Em 2010 surgiu nas telas sob as lides de Abbas Kiarostami (Cópia Certificada) e um ano depois deu vida a “Elas” de Malgorzata Szumowska. Seguiram-se trabalhos com nomes como David Cronenberg (Cosmopolis), Bruno Dumont (Camille Claudel 1915; Ma Loute), Erik Poppe (Mil Vezes boa noite), Isabel Coixet (Ninguém Quer a Noite), Claire Denis (O Meu Belo Sol Interior; High Life) e Hirokazu Koreeda (A Verdade), além de novas colaborações com Assayas (Vidas Duplas).

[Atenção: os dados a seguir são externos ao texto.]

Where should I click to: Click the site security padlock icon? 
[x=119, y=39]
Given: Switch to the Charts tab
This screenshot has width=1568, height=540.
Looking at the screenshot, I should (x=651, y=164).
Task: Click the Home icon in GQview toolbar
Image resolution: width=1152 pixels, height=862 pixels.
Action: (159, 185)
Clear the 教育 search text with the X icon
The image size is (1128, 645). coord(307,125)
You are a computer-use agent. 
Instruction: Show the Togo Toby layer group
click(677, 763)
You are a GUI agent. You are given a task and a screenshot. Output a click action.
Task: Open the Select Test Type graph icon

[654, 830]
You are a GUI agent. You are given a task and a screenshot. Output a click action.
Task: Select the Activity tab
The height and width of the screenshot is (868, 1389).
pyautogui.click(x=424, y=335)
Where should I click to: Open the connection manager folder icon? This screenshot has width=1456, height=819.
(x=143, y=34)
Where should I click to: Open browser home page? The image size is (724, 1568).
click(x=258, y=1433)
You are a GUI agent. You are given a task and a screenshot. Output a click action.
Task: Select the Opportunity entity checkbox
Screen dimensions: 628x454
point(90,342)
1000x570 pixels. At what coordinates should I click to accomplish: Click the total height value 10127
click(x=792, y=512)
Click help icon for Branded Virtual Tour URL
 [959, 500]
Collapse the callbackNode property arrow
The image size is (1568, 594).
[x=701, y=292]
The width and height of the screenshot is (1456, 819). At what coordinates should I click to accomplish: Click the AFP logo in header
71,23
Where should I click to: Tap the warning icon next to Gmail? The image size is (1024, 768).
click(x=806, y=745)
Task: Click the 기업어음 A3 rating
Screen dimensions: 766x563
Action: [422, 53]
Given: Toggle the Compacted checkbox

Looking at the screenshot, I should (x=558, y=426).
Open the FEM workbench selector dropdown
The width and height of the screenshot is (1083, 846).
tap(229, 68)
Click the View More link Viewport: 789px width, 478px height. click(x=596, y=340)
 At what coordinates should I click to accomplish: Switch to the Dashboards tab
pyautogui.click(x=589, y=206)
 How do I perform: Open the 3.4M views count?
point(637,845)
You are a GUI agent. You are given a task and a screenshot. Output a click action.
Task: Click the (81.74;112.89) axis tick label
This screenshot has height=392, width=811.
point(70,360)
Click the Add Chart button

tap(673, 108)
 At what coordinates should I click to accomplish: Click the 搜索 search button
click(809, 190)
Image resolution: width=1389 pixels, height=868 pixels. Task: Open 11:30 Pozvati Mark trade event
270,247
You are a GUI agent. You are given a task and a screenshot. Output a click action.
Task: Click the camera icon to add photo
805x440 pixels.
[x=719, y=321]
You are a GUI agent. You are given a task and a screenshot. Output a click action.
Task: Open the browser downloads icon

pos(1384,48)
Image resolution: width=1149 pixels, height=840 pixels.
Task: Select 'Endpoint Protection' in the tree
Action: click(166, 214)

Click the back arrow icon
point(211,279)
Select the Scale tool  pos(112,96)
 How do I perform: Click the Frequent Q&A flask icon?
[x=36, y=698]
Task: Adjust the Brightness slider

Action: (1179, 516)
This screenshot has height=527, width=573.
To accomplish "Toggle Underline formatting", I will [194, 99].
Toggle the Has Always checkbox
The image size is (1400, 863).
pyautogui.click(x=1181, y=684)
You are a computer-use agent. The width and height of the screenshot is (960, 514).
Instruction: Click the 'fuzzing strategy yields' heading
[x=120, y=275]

Brevemente veremos Binoche nas salas portuguesas em “Manual da Boa Esposa”, de Martin Provost; “Le quai de Ouistreham”, de Emmanuel Carrère: “Feu”, de Claire Denis; e na antologia “Together Now“, que reúne 8 segmentos cuja realização foi entregue a Catherine Hardwicke, Kátia Lund, Lucía Puenzo, Patricia Riggen, Malgorzata Szumowska, Maria Sole Tognazzi, Robin Wright e Leena Yadav.